A Scottish Government Resilience (SGoRR) meeting has been held to prepare for the potential impacts of a Met Office Amber warning of extreme heat in Scotland next week.
The warning covers southern parts of Scotland from 00.00 on Monday 18 July to 23.59 on Tue 19 July.
Red warnings are in place for other areas of the UK.
Justice Secretary Keith Brown, lead Minister for resilience, said:
“We are aware of the weather warnings currently in place and are receiving regular updates from partners including the Met Office and emergency services.
“Our resilience arrangements have been activated and stand ready at all times to coordinate a response to severe weather issues where required.
“We will continue to closely monitor developments.
“When temperatures increase, it’s important to monitor forecasts and follow public health advice, including staying hydrated and drinking plenty of fluids and avoiding excess alcohol.
“I would also urge people to look out for vulnerable family, friends and neighbours, as older people, those with underlying conditions and those living alone may struggle to keep cool and hydrated.
“Water safety incidents and drownings increase in hot weather and people should be aware of the dangers and use supervised beaches and pools when possible – follow the Water Safety Code and in an emergency call 999.”
The Met Office warning covers southern parts of Scotland including eastern parts of Dumfries and Galloway, much of the Scottish Borders and parts of East Ayrshire, South Lanarkshire and Midlothian.
While these areas will see more extreme temperatures, it is important to note that there will be high temperatures across much of the country, especially up the east coast to the Moray Firth.

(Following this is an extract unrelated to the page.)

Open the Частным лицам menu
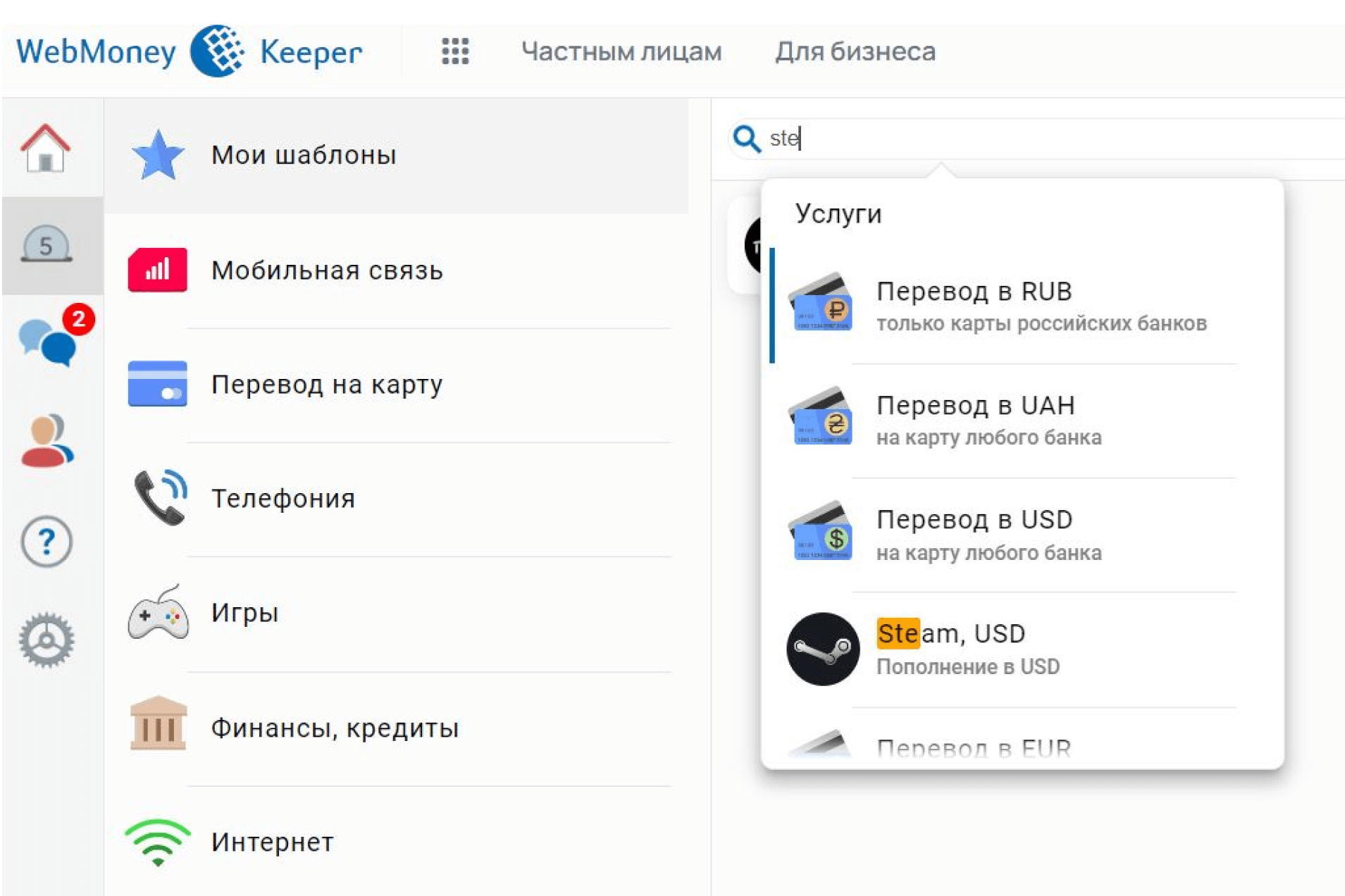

The Met Office has warned that some people are likely to experience some adverse health effects including sunburn or heat exhaustion (dehydration, nausea, fatigue) and other heat related illnesses.
For guidance people should:
- stay indoors or shaded when the sun is at its hottest (11am – 3pm)
- drink plenty of cool fluids throughout the day
- eat cold foods with high water content such as salads and fruit
- take a cool shower, bath or body wash
- sprinkle water over skin or clothing, or keep a damp cloth on the back of your neck
- avoid alcohol – which can leave you dehydrated
- avoid extreme physical exertion
If someone is showing signs of heat exhaustion – headache, feeling confused or dizzy, rapid pulse or fast breathing, body cramps (particularly in the arms, legs and stomach), feeling sick or vomiting – they need to be shaded from the sun and cooled down.
Heat exhaustion is not normally serious if the person is treated within 30 minutes and symptoms begin to improve.
Ensure that babies, children or older people are not left alone in stationary cars or other closed spaces.
Animals should not be transported in extreme temperatures.
The Met Office is also warning of an increased risk of risk of wildfires and disruption to transport.